This is the mail archive of the systemtap@sources.redhat.com mailing list for the systemtap project.

Index Nav:	[Date Index] [Subject Index] [Author Index] [Thread Index]
Message Nav:	[Date Prev] [Date Next]	[Thread Prev] [Thread Next]
Other format:	[Raw text]

RE: Questions regarding systemtap syntax for profiling...

From: "Spirakis, Charles" <charles dot spirakis at intel dot com>
To: <fche at redhat dot com>
Cc: <systemtap at sources dot redhat dot com>
Date: Thu, 9 Jun 2005 01:17:21 -0700
Subject: RE: Questions regarding systemtap syntax for profiling...

> Not quite - in the "stopwatch" case, we 
> don't respond to changes in the time
> fluent, but rather to the changes in PC.

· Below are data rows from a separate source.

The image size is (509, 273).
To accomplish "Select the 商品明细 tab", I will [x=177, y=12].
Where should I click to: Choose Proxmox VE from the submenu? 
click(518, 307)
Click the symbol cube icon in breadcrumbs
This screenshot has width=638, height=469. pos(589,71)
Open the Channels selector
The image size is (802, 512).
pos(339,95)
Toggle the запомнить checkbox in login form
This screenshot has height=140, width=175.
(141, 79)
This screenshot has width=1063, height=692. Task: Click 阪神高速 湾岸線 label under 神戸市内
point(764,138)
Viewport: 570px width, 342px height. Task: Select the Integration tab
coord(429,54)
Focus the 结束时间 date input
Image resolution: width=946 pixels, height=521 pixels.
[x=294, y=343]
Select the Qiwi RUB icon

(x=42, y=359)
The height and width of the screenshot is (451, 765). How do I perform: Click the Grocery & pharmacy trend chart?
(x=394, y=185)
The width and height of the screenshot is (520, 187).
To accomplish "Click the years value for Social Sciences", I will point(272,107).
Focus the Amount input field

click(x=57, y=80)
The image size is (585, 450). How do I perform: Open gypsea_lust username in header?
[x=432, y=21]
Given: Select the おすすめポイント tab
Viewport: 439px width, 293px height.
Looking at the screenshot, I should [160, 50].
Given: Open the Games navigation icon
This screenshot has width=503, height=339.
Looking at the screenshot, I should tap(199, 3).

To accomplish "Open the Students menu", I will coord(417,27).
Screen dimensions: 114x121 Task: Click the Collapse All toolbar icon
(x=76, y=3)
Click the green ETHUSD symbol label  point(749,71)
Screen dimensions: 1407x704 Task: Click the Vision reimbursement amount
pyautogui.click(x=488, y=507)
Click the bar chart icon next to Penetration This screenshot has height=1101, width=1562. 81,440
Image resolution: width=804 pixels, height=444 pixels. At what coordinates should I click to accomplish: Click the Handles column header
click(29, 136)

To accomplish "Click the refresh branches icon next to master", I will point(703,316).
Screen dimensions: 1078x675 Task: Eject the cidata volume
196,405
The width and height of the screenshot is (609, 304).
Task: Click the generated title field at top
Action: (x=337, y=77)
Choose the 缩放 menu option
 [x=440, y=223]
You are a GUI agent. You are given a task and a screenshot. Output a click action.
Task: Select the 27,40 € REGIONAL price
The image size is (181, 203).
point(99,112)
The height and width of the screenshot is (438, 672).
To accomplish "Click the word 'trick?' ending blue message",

I'm not sure I understand. What do you mean by "respond to changes in
the time fluent"?

Regarding the various syntax examples, it is common to want ratios of
event counts which means getting multiple counts at the same time
(limited by the pmu hardware) For example, in stopwatch mode, one may
want instructions retired, clockticks and cache misses. Can you string
together the pmc_startwatch() syntax?

Probe
kernel.pmc_startwatch("instructions_retired").pmc_startwatch("clockticks
").pmc_startwatch("L2_cache_miss").function("foo")

In this case I'm guessing it would be $pmc_value[0], $pmc_value[1],
$pmc_value[2] to access the different pmc counters. If so, it seems like
this can become confusing (and prone to errors) if someone accidentally
did:

kernel.pmc_startwatch("L2_cache_miss").pmc_startwatch("L3_cache_miss").f
unction("foo")

kernel.pmc_startwatch("L3_cache_miss").pmc_startwatch("L2_cache_miss").f
unction("foo").return

In this case pmc_value[0] has two different meanings in the two
different probes and a casual inspection of the code may not spot this.
It seems like there could be a way to be more explicit and say
pmc_value[0] always maps to "instructions retired" throughout the script
- possibly via a global declaration:

Global pmc_value[0] = kernel.pmc_startwatch("event")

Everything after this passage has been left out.